Master your craft: How to manage your bookings, Part I: The booking form

By Andile Nkosi
So your single is finally being played by the national radio station, your music video is on Channel O’s crispy fresh, and the LIKES to your Facebook fan page have grown from a few hundreds to thousands overnight. Suddenly you receive a call, “We want you perform in our gig next week at Club So & So”. You are excited, it’s your first paying gig but what response do you give to the caller? How much do you charge? What do you need to accept the offer? How do you keep the person on the line interested in you as a performer and still gain financially from the relationship. The answer lies in preparation.  

Zakes Bantwini performing in Nelspruit. (Picture: Lucky Nxumalo)

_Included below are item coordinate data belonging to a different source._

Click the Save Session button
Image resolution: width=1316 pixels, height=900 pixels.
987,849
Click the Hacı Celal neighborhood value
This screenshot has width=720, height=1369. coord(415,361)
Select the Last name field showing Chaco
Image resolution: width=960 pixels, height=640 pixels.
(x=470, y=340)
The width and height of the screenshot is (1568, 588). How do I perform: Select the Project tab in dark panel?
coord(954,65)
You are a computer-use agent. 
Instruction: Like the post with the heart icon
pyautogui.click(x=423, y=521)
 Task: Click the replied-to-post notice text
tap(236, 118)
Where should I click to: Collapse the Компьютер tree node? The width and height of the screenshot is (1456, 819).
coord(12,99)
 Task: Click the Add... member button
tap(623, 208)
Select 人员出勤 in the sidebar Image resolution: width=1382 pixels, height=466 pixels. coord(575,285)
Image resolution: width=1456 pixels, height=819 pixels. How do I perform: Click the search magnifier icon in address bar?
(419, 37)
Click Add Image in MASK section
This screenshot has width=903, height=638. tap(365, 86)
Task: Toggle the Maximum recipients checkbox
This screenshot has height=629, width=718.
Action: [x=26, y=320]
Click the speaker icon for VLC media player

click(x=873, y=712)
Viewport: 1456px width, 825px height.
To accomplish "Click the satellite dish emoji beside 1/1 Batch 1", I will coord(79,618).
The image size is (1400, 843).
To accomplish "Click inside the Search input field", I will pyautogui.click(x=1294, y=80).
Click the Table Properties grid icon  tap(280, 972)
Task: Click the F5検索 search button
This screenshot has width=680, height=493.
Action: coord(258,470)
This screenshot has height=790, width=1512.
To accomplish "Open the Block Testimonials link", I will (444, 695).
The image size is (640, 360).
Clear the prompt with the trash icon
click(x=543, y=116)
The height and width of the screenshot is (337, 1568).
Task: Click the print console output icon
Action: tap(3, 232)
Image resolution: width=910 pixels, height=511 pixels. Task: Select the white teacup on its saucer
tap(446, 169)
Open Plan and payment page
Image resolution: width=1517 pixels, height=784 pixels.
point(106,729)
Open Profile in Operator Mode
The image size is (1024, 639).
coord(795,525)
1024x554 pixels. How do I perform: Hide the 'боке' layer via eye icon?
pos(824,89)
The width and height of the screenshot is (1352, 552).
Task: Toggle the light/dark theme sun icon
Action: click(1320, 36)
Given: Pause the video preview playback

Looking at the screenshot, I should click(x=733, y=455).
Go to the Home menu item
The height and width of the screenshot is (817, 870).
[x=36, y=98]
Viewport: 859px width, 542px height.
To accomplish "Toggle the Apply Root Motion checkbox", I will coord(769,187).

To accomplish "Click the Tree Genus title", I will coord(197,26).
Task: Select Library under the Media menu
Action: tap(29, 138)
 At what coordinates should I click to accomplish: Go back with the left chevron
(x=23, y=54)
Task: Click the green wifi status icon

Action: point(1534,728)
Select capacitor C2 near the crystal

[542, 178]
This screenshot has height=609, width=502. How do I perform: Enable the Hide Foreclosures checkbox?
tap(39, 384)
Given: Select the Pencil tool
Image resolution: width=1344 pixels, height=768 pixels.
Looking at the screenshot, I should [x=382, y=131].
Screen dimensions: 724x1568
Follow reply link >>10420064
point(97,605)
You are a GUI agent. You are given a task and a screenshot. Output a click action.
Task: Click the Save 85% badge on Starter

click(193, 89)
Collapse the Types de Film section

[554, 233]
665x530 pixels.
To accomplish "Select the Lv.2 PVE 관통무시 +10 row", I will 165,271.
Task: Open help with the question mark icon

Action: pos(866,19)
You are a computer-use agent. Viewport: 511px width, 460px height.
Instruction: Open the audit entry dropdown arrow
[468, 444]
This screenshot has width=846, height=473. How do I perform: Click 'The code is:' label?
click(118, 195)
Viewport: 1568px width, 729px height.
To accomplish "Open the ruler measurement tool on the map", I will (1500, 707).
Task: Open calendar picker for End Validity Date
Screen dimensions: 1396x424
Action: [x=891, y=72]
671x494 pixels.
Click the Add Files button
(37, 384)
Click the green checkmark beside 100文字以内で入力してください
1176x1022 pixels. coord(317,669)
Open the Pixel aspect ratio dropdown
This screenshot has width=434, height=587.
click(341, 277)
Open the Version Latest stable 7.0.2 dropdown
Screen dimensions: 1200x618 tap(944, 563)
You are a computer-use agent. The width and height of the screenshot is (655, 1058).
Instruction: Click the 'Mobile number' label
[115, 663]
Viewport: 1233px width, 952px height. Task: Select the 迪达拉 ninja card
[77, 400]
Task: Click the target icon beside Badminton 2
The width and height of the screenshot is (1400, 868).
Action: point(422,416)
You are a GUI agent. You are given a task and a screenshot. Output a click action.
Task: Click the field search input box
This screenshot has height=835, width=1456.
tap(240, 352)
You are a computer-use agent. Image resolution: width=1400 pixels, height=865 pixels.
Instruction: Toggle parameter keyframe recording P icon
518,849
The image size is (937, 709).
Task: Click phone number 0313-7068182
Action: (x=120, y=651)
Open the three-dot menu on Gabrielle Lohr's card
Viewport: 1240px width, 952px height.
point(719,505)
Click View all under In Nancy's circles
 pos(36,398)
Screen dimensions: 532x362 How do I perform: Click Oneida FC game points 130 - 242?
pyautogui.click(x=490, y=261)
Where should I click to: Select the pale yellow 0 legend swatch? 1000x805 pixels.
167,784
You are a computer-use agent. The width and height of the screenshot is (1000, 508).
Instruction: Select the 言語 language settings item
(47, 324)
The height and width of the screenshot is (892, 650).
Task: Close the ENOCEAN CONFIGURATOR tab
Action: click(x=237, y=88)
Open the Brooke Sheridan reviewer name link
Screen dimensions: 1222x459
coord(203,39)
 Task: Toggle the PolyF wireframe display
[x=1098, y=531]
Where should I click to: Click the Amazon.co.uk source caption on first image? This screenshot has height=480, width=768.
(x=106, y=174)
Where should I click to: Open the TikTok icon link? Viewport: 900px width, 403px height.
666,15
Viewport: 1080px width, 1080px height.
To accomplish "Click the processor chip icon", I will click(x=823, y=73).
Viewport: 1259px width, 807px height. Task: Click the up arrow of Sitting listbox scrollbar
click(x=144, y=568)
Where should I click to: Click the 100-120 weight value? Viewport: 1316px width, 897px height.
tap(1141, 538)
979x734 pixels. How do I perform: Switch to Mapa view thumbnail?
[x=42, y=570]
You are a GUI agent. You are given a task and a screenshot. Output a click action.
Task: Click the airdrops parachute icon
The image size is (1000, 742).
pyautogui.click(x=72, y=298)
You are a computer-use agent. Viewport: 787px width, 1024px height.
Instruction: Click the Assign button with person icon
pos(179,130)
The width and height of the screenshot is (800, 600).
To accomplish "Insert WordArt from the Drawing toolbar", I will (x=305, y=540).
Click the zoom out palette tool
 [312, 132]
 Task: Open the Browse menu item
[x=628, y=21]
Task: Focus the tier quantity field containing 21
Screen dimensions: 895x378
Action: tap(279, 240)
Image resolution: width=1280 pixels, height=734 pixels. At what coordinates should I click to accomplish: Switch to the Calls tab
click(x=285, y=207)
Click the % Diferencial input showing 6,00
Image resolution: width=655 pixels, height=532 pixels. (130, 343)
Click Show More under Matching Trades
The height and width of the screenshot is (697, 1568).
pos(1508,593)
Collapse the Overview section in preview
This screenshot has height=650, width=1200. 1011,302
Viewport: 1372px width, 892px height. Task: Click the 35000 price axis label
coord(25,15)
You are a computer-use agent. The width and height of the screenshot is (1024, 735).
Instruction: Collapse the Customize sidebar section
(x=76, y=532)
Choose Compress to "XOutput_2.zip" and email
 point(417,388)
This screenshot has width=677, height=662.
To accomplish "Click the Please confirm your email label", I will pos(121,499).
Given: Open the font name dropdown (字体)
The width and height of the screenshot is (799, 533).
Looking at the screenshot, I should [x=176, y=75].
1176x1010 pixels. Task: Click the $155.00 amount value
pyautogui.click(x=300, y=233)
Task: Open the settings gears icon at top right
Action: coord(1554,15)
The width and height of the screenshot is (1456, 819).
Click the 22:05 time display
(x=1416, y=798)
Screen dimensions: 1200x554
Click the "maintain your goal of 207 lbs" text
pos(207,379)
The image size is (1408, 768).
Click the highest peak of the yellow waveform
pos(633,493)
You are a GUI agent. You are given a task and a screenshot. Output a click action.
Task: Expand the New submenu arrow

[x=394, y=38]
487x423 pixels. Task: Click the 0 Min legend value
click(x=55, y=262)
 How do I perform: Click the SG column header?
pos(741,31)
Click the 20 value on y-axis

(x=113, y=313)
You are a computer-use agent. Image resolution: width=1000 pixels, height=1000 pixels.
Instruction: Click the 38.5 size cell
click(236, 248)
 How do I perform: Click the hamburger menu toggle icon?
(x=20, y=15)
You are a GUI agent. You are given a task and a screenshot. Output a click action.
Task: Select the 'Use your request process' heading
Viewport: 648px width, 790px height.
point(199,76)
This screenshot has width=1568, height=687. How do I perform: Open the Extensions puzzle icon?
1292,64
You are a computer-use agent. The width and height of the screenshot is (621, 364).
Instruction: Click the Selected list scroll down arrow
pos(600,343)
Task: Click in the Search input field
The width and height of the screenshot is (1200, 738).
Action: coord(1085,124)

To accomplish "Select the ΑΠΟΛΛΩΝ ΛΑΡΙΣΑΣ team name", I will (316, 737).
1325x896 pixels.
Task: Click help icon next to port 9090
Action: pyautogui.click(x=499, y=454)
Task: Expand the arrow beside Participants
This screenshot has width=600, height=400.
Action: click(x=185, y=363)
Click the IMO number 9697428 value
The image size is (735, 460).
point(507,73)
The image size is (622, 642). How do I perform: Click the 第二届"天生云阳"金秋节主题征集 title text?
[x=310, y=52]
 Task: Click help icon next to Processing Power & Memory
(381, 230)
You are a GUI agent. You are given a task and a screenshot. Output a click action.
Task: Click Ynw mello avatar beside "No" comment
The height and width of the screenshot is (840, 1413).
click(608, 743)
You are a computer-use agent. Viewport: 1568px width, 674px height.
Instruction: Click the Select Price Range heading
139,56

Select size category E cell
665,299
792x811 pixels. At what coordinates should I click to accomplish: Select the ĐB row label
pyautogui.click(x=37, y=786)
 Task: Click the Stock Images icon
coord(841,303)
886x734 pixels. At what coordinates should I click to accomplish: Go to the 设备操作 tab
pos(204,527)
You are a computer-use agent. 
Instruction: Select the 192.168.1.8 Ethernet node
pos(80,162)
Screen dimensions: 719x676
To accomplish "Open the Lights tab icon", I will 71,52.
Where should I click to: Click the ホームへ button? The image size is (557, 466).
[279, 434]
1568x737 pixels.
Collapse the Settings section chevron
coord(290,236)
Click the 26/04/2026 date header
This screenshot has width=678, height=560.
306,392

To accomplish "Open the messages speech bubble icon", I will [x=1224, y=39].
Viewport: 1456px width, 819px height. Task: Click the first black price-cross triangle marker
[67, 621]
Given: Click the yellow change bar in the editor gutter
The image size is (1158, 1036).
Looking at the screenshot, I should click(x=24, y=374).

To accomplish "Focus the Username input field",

As a performing artist you need to have 5 documents at your immediate disposal.  These are:
1.     Your booking form
2.     Your performance contract
3.     Your rate card

4.     Your technical raider
5.     Your quotation/invoice template

This article refers to number one in the list, the booking form.  A booking form is a standard document that helps you gather the information you require in order to quote the promoter correctly. It also serves as proof of how in demand you are as a performer. You can easily set up a template on a spreadsheet and send it to whoever is interested in booking you (client).

The client should complete the date of the event; the client details (name, name of company, contact details, physical and billing address, email address, tax number etc.); type of function (Gala event, picnic, church service, club, etc.); whether its indoors or outdoors; other performers in that event; total number of guests expected; entrance fee to event; time of performance; duration of performance; and sound check time. Some performers also prefer knowing beforehand which company will provide the sound hire and lighting. It is also a good idea to give room for the promoter to offer you an amount to negotiate over.

Based on how far the event is from you, you can start making decisions around how much you will spend on travelling & accommodation. Based on the cover fee and the number of people expected you gain sight of how much you can charge as well. Remember not to over-price yourself bearing in mind its better to have many gigs at a lower rate than no gigs at all. And respond to the promoter as quickly as you can before they get someone else.

Remember, your form should be no longer than a page in length, should be legible and should look professional. The promoter should see your professionalism as a performer in your form. 

Make yours today, start using it and remember to feedback and tell me how it worked for you.